Mieux cibler la corruption
Les moyens de lutte contre le trafic illégal ont également été renforcés, notamment contre la cybercriminalité. Passée quasiment inaperçue, une résolution a été adoptée par les parties pour lutter explicitement contre la corruption. Une première historique.
« C’est un petit pas, mais c’est un pas important car le mot fut longtemps tabou dans les discussions, rappelle Steven Board, directeur exécutif de Traffic, un réseau mondial de surveillance de la vie sauvage. Les pays ont enfin accepté de reconnaître publiquement que c’était un problème qui minait les efforts de lutte contre le trafic illégal. »
« C’est un signal important qui doit permettre à terme de déployer des moyens pour cibler la corruption de haut niveau chez les responsables politiques et militaires, et pas seulement les petites mains » renchérit un expert d’Interpol présent à Johannesburg.
Après celui des armes, de la contrefaçon et des êtres humains, le braconnage est le quatrième commerce illégal le plus lucratif sur la planète. Il génère environ 20 milliards de dollars par an.
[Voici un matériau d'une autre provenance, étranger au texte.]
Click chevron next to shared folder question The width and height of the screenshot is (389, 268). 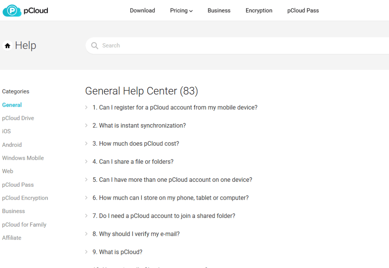tap(86, 216)
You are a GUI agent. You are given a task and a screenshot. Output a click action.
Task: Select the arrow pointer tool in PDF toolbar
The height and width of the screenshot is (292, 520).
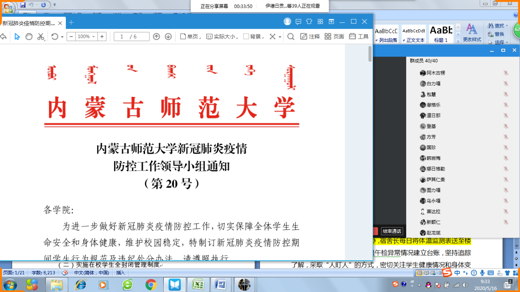17,37
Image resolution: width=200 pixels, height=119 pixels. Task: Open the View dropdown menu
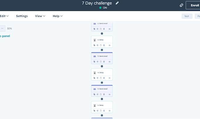tap(40, 16)
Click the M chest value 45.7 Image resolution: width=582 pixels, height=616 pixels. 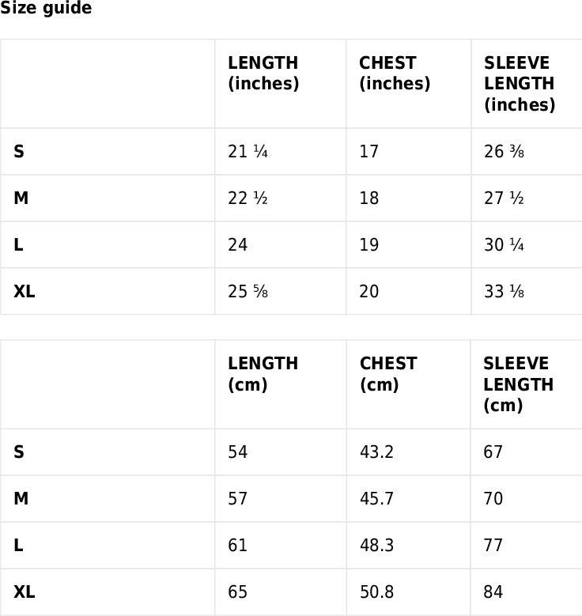(x=376, y=498)
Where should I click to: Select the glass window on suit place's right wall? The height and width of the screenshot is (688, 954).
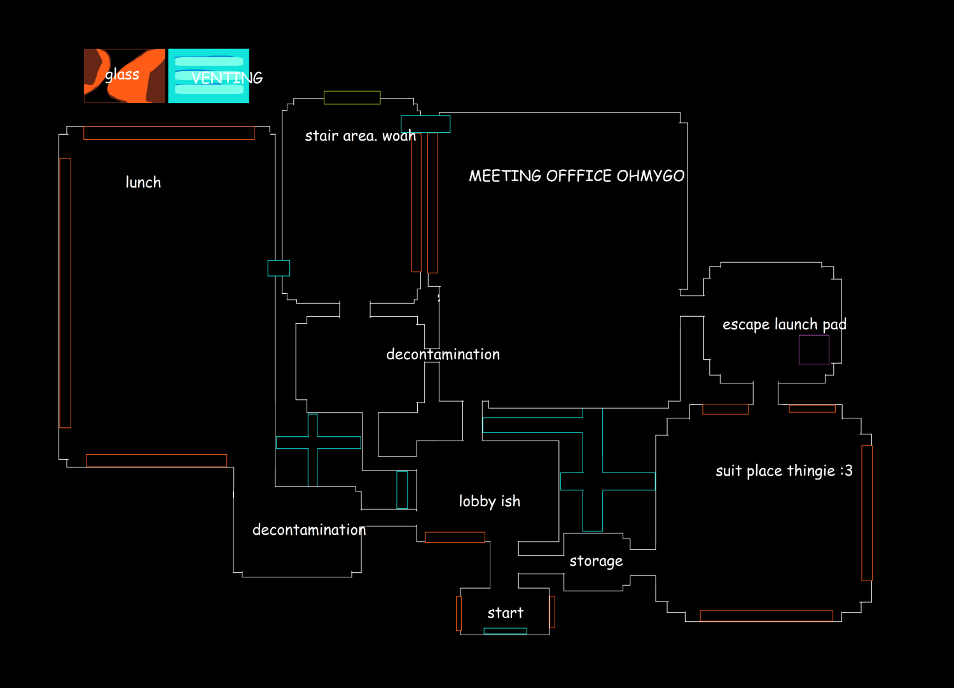click(x=866, y=513)
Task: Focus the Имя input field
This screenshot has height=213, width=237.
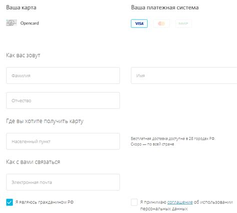Action: tap(184, 76)
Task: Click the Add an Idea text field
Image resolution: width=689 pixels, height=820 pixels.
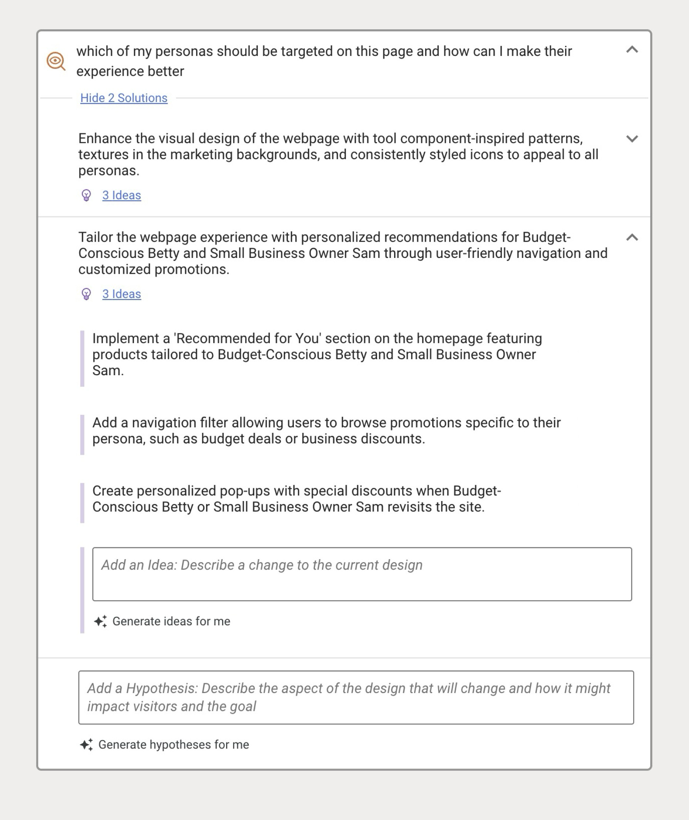Action: tap(362, 574)

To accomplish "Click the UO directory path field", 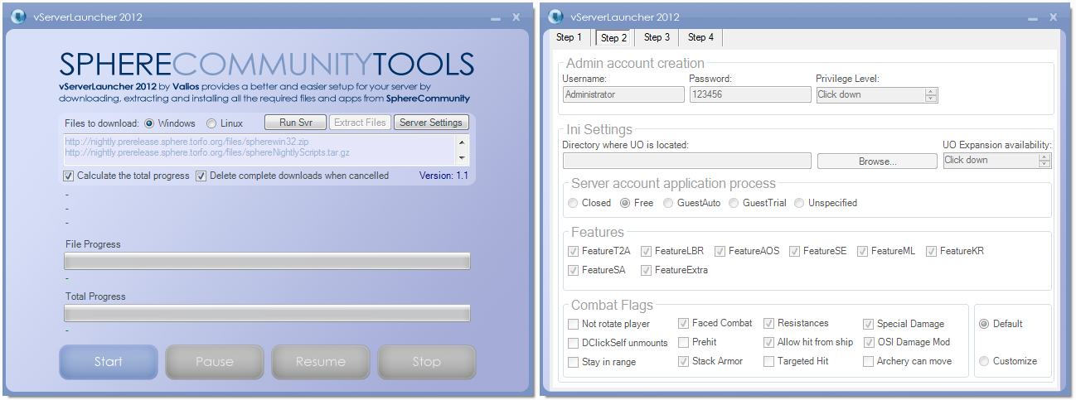I will point(686,161).
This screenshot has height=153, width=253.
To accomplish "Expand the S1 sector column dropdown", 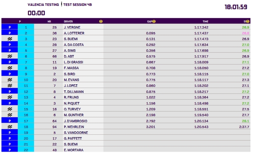I will click(x=248, y=21).
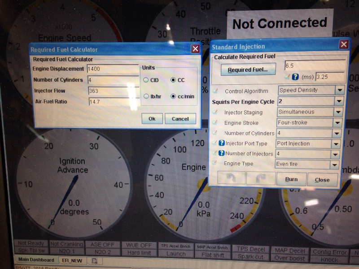This screenshot has width=359, height=269.
Task: Open the Engine Stroke dropdown
Action: pos(337,123)
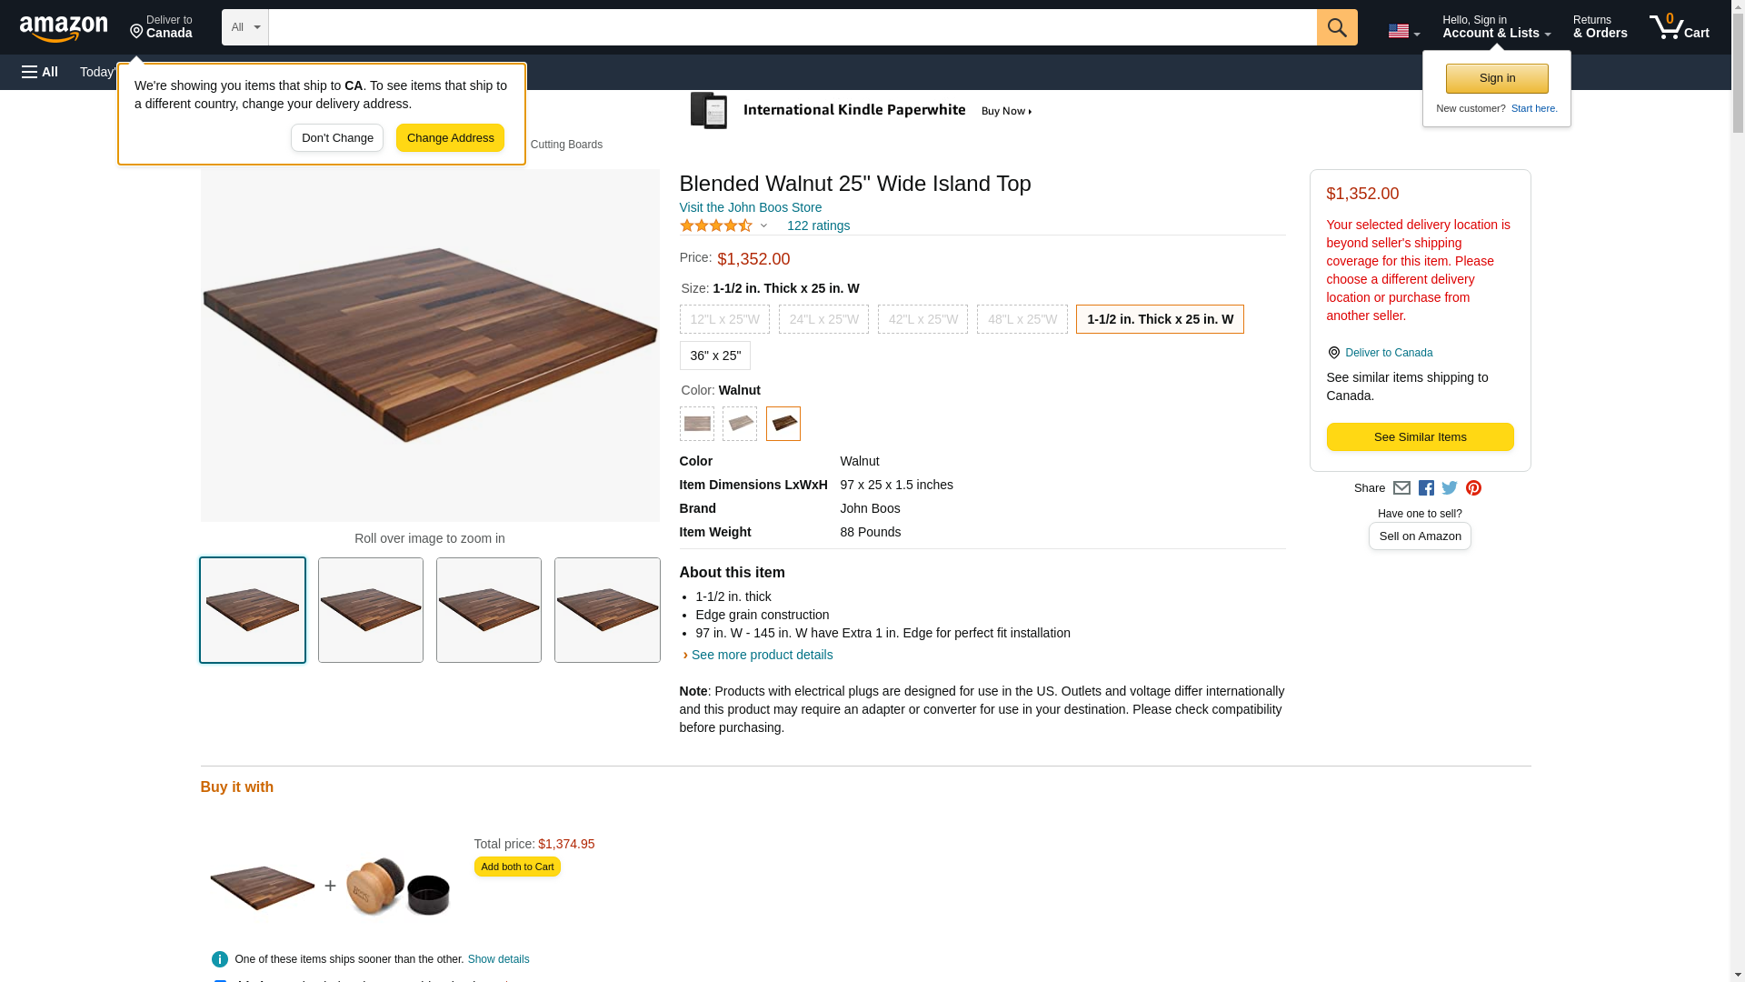Image resolution: width=1745 pixels, height=982 pixels.
Task: Go to the Amazon home logo
Action: 64,28
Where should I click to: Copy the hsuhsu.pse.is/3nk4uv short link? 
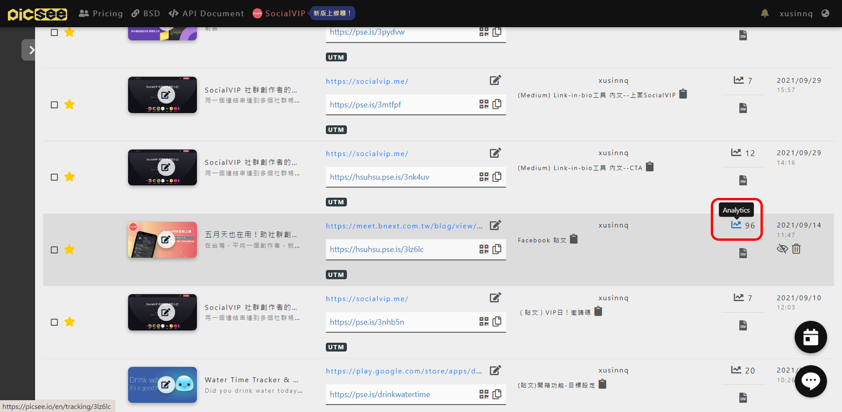click(x=497, y=177)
« Il y a de telles sommes en jeu que la corruption est présente à tous les niveaux dans des régions comme l’Afrique centrale », regrette David Greer, responsable du programme Grands singes chez WWF et fin connaisseur de la région. « Il est courant de retrouver des armes confisquées par des officiels dans les mains de trafiquants, ou encore de voir des preuves disparaître ou des suspects détenus se retrouver libres comme par magie. »
Pour Dawud Mume Ali, directeur général de l’Autorité éthiopienne de conservation de la faune et de la flore, « cela ne sert à rien de classer des espèces dans telle ou telle annexe si sur le terrain, on ne parvient pas à empêcher le contournement du système en échange d’une enveloppe de liasse de billets ». La prochaine réunion de la Cites, CoP18, aura lieu en 2019 au Sri Lanka.